■ **TASK REQUIREMENTS**
Copy every line that contains the string "panel" from the entries below.

+++ DATA FOR THE TASK

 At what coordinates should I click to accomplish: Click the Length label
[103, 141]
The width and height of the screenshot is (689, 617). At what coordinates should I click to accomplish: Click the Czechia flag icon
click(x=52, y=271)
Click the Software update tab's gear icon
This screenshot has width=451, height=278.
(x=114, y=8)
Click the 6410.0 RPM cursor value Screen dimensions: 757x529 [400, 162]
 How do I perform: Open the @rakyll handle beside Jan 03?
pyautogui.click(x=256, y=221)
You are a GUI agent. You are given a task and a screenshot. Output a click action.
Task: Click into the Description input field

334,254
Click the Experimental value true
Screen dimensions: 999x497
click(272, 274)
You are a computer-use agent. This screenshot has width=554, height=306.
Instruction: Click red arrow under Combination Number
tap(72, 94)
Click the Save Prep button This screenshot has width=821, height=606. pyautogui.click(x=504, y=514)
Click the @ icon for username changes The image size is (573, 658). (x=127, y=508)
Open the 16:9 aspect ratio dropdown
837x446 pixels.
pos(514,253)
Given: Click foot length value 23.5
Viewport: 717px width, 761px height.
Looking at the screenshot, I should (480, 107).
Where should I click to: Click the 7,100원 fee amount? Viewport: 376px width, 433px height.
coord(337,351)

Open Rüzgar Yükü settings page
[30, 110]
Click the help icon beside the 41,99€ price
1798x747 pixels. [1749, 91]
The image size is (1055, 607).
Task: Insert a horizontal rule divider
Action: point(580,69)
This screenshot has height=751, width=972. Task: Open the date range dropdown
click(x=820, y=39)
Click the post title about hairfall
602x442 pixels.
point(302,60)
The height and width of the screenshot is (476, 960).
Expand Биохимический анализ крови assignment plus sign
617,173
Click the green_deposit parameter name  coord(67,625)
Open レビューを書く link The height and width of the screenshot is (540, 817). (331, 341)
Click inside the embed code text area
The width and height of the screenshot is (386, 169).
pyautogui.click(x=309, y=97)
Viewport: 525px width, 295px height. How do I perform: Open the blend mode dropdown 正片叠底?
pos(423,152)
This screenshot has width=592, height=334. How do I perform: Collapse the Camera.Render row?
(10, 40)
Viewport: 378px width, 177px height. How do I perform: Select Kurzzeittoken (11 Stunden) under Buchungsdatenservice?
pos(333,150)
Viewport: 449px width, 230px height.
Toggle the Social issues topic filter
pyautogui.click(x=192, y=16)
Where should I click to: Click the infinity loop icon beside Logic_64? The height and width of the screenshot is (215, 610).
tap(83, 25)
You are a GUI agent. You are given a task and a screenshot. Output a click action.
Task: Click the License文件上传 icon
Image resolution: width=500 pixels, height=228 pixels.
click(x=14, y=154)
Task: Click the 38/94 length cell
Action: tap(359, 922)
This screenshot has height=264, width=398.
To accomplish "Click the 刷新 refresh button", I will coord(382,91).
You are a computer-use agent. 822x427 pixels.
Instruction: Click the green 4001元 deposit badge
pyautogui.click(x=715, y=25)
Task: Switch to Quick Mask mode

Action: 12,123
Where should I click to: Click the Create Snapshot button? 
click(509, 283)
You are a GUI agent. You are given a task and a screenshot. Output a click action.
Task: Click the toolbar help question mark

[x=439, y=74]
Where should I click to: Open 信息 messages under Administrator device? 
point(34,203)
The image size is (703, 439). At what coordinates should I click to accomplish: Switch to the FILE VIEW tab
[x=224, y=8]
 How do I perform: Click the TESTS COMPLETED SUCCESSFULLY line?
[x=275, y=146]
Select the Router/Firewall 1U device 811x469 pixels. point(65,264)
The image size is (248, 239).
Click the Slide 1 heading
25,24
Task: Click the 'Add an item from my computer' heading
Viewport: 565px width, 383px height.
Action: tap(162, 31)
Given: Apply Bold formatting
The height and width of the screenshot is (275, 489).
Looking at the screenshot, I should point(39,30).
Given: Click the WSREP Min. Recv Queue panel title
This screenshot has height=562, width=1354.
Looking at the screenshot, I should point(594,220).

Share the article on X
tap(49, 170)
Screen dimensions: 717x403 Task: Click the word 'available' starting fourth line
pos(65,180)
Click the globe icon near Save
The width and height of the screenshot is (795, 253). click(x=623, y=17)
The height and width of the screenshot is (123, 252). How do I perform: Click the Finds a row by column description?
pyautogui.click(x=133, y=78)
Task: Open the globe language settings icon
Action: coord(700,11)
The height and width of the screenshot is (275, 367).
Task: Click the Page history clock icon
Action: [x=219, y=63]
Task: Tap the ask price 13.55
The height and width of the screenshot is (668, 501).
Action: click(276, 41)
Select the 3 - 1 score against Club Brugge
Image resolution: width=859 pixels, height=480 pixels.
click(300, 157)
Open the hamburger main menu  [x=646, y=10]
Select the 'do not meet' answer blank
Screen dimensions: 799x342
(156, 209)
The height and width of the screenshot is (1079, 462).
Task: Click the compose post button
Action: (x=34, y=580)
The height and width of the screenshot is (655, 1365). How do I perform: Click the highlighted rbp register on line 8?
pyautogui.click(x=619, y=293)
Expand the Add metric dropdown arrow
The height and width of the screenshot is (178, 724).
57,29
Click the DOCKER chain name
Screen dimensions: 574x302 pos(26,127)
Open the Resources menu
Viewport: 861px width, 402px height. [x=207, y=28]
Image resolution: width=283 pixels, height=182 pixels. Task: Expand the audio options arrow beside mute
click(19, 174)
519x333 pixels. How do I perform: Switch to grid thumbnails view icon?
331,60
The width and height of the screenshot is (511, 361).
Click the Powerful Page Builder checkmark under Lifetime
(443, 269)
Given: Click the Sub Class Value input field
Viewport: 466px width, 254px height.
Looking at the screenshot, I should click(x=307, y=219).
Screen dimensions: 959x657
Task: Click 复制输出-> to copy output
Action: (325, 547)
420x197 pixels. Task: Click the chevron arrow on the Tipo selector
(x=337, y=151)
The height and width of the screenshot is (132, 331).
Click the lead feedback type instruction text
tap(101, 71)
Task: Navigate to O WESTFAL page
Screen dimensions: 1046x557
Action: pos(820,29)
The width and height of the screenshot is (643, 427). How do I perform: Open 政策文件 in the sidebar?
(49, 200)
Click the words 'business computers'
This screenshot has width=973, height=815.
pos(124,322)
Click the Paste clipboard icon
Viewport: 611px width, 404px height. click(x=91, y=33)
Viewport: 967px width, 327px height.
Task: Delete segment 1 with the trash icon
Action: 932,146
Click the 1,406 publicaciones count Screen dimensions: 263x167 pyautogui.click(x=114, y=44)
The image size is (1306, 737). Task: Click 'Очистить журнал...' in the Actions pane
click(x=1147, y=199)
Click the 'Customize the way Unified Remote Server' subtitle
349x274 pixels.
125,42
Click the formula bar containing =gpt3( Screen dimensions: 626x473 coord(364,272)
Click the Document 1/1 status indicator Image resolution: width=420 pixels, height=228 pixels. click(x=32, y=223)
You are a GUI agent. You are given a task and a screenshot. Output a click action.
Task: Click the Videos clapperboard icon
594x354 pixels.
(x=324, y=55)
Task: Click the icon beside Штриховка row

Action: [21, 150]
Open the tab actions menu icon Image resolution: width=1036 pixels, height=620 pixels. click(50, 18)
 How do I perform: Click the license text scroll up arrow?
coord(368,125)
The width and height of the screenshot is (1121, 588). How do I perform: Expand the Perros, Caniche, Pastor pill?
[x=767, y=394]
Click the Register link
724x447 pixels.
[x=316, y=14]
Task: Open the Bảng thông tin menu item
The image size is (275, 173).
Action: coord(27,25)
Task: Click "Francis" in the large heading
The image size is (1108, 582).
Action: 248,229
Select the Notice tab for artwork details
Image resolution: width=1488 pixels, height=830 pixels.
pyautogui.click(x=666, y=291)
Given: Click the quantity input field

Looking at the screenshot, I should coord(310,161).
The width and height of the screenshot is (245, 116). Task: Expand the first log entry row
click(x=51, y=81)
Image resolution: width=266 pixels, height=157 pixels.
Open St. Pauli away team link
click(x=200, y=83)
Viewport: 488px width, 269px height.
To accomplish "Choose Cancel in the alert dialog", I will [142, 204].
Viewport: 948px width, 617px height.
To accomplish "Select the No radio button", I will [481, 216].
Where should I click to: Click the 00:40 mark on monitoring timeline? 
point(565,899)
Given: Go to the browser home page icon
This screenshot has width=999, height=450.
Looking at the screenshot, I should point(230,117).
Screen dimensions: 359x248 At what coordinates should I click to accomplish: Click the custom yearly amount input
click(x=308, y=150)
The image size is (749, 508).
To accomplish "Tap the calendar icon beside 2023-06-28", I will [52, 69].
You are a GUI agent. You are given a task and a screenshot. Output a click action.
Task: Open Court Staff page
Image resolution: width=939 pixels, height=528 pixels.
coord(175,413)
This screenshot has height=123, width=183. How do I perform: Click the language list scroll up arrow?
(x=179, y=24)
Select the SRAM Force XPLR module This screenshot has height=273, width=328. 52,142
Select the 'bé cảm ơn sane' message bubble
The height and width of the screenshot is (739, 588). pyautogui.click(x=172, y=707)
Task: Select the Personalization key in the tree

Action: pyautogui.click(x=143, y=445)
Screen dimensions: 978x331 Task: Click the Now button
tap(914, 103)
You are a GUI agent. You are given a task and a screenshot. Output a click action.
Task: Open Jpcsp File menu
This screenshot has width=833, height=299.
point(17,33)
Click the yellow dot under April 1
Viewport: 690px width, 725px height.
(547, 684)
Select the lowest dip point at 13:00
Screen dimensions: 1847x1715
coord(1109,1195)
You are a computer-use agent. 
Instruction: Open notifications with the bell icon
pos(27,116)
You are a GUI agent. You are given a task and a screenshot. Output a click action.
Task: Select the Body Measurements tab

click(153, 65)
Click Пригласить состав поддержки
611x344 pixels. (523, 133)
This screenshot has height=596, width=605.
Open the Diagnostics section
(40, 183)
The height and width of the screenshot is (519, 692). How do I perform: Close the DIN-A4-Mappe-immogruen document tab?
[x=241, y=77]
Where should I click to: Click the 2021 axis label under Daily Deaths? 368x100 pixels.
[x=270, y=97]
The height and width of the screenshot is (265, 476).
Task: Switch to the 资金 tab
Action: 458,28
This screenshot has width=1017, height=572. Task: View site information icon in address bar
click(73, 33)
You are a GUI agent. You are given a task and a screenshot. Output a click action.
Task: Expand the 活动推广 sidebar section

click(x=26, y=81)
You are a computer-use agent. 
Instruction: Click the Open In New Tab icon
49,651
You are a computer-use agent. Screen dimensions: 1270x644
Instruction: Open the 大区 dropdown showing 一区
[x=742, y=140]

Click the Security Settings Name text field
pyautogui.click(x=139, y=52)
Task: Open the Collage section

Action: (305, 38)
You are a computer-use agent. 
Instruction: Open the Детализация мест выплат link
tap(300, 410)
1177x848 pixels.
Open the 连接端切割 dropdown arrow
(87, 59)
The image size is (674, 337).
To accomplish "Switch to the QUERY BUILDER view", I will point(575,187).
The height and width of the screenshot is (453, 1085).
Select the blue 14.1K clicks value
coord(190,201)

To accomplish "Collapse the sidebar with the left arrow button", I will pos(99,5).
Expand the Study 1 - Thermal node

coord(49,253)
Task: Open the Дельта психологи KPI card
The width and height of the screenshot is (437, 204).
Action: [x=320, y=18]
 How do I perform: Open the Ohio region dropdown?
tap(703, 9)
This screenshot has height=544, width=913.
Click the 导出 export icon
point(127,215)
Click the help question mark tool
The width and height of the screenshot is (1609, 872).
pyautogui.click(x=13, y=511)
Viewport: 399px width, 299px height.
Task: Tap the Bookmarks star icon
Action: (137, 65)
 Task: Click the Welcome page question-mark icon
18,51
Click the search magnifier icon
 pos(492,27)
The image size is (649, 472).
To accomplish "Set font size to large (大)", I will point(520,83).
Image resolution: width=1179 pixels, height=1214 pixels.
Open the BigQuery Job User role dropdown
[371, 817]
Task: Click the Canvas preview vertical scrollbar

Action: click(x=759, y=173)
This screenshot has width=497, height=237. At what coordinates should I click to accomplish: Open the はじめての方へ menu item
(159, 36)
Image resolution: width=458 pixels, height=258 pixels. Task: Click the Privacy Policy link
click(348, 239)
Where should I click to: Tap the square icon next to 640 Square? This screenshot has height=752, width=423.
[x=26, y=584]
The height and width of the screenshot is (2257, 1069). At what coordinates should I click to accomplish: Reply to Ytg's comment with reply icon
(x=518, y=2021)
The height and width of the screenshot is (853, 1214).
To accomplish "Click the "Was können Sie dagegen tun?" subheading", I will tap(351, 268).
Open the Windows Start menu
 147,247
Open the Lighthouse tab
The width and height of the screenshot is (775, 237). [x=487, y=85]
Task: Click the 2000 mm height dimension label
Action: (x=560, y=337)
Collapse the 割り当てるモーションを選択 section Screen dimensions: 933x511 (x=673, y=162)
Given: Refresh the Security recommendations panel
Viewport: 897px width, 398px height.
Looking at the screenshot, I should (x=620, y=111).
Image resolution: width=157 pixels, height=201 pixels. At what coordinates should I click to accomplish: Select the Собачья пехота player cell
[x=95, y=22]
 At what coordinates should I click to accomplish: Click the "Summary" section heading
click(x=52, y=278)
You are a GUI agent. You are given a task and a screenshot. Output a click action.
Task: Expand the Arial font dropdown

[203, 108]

++++++

■ **OUTPUT FOR THIS TASK**
Given: Click the WSREP Min. Recv Queue panel title
Given: Refresh the Security recommendations panel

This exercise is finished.